Troisième film américain de Murnau avec la Fox (après L’Aurore et Quatre diables, qui est hélas perdu), City Girl (1930) met de nouveau en scène ces deux pôles de la société américaine, et de toute société industrielle, que sont la campagne et la ville. Mais là où L’Aurore en faisait des représentations des puissances élémentaires de la nature, suivant une imagerie symbolique, City Girl se trouve ancré dans les réalités de la vie américaine, tout en conservant une intrigue simple, canevas sur lequel Murnau peut broder ses images.

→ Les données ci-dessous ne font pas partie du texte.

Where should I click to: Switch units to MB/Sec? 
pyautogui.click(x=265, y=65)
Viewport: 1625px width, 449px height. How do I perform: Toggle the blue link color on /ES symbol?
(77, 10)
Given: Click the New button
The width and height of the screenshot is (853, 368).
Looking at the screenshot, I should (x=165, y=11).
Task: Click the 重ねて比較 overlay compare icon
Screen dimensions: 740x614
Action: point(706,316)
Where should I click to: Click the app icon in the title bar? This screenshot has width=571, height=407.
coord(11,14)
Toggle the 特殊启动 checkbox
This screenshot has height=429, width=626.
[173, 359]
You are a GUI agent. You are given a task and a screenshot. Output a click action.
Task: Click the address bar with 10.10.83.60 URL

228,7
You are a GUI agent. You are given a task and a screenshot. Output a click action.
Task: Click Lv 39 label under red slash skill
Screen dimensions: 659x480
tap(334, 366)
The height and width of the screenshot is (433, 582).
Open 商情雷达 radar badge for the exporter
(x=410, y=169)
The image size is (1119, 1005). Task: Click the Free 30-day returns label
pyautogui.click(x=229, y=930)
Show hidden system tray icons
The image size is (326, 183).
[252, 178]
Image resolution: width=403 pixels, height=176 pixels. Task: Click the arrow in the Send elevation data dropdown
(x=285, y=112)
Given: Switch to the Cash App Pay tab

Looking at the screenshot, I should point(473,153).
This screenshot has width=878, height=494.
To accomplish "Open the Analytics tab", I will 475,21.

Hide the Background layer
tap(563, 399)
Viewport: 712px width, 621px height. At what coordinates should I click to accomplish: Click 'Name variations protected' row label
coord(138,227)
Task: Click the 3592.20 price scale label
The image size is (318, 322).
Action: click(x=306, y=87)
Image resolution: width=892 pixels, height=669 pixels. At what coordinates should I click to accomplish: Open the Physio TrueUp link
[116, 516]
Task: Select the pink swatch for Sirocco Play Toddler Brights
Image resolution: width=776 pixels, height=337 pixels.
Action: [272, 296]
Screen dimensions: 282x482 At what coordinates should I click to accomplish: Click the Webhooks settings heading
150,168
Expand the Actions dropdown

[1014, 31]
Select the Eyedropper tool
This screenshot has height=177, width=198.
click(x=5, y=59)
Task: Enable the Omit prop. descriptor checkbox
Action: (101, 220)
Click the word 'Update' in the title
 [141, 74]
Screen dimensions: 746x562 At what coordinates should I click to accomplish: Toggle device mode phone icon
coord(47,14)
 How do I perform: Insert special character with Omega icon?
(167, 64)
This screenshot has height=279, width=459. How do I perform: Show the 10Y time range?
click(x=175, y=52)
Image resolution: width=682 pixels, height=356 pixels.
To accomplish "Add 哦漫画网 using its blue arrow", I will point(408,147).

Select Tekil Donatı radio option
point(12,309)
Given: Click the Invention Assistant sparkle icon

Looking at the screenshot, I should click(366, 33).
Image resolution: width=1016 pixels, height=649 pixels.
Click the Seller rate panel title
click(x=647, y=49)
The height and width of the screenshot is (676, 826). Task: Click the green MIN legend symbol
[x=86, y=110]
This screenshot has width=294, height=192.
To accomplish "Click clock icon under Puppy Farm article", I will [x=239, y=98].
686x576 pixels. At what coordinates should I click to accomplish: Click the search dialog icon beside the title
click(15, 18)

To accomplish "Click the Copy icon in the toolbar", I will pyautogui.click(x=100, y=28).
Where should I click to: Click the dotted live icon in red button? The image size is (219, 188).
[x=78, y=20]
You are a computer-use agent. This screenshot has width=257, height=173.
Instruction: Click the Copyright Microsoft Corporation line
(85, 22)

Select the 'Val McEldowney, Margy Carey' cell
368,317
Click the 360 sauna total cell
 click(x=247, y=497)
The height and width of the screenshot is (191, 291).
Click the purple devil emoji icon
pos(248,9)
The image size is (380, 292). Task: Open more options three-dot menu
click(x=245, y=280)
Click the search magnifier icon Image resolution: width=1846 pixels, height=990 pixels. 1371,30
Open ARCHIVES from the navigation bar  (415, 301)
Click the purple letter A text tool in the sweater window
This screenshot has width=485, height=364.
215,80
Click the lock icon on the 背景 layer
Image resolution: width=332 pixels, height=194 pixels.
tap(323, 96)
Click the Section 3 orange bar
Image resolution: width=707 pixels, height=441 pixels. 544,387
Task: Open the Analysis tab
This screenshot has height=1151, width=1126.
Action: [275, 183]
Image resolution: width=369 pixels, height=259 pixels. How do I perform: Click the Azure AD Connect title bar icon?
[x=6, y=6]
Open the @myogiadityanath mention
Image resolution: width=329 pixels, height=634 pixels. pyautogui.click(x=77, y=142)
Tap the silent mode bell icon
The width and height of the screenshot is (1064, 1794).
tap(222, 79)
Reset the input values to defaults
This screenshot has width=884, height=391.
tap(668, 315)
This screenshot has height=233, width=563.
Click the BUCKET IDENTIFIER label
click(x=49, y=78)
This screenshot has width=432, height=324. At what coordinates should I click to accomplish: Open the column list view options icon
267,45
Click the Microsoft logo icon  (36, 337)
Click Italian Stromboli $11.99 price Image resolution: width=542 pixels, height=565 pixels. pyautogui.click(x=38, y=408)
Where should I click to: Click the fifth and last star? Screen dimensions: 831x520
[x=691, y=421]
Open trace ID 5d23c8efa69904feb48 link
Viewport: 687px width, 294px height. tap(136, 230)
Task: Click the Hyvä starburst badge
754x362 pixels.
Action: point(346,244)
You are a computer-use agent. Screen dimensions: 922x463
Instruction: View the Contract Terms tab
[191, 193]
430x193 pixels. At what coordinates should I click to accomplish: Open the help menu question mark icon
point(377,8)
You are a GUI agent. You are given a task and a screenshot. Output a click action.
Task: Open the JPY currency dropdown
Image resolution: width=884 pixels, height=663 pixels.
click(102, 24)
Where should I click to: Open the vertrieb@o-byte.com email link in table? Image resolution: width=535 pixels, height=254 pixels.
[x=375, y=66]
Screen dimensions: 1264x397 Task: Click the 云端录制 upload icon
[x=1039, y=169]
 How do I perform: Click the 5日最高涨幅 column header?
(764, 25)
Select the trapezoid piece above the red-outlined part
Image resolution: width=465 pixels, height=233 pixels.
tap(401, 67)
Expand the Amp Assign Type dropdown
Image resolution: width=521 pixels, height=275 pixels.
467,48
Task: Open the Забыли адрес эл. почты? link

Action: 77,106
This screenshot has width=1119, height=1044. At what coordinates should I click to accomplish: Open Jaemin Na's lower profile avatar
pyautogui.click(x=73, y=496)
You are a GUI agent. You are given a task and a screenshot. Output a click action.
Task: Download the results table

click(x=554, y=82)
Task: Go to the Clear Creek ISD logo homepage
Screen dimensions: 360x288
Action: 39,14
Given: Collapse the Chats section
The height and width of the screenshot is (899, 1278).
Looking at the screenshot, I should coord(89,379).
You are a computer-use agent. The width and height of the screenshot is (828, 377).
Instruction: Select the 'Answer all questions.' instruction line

C’est l’histoire d’un jeune fermier du Minnesota, Lem (Charles Farrell), envoyé par son père à Chicago pour vendre le blé de la ferme et qui non seulement le vend à bas prix en raison de la chute des cours (annonce de la Grande Dépression) mais en plus, ramène de ce lieu perdu une femme, une serveuse de brasserie ; autant dire, selon son père, une créature du mal qui n’a pu épouser son fils que par appât du gain. Or, le père se trompe : c’est un mariage, non de raison certes, mais d’amour véritable entre les deux jeunes gens qui se sont aimés au premier regard, et Kate (Mary Duncan) entend bien jouer auprès de Lem le rôle d’une épouse digne.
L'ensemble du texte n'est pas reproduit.